Silvio Viale e la breccia di porta Pia

La Sala Rossa ha approvato, ieri pomeriggio, una mozione proposta dal consigliere Silvio Viale (Lista Civica per Torino) a proclamare il 20 settembre festa cittadina con iniziative comunali a ricordo della Breccia di Porta Pia e della liberazione di Roma.
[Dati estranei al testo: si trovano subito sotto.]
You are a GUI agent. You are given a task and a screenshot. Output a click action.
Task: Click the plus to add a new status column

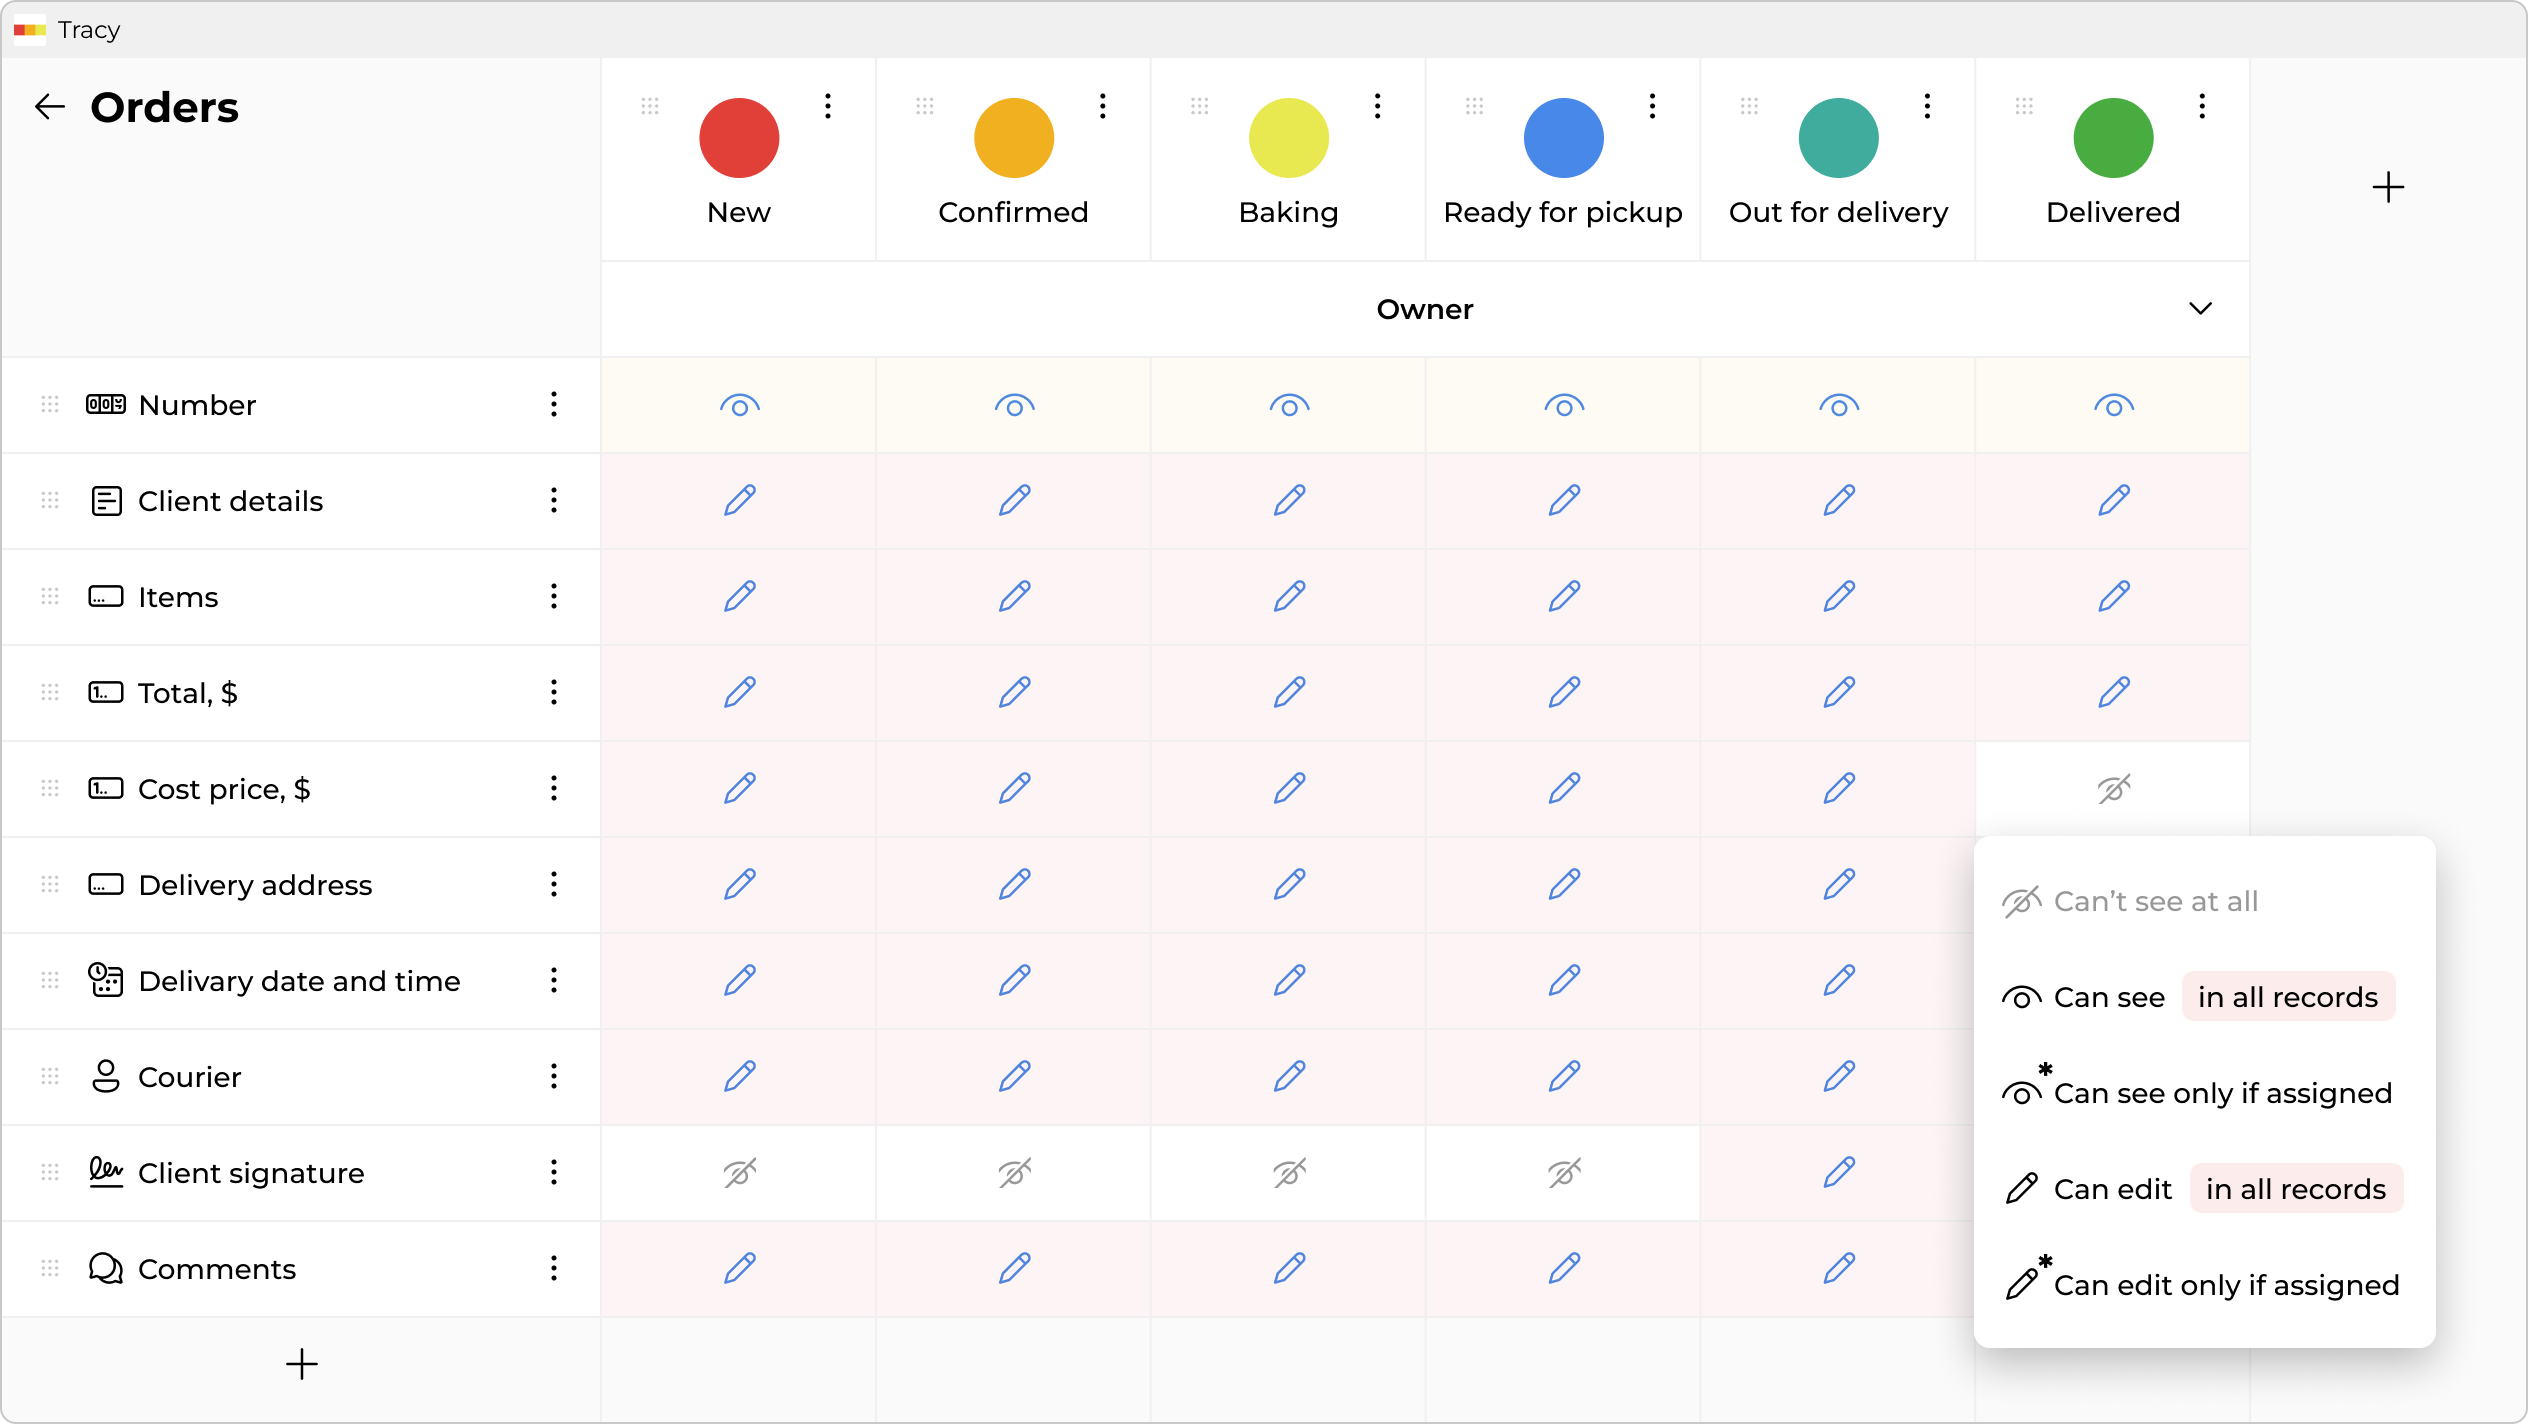[x=2388, y=187]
Il 20 settembre 1870, ricorda il documento,  i bersaglieri dell’esercito italiano al comando del generale Raffaele Cadorna entravano in Roma attraverso la Breccia di Porta Pia. Veniva cosi portata a compimento l’unificazione nazionale con la proclamazione di Roma capitale. Scompariva l’ultimo Stato europeo in cui l’autorità religiosa deteneva anche il potere politico in forma autocratica e al tempo stesso veniva definitivamente sancita la separazione fra lo Stato italiano e la Chiesa cattolica. Nel 1885 il Parlamento Italiano proclamò il 20 settembre “giorno festivo per gli effetti civili”. Il 20 settembre rimase festa nazionale fino all’11 febbraio 1929 quando, con i Patti Lateranensi, stipulati fra Mussolini e papa Pio XI, fu ripristinato, sia pure nei limiti ristretti della Città del Vaticano, uno Stato della Chiesa, attribuendo a quest’ultima privilegi giuridici ed economici.
Sullo stesso documento, il Consiglio comunale ha espresso parere contrario alla proposta di sollecitare i parlamentari torinesi e il governo affinché la data del 20 settembre sia riconosciuta come Festa dell’Unità Nazionale.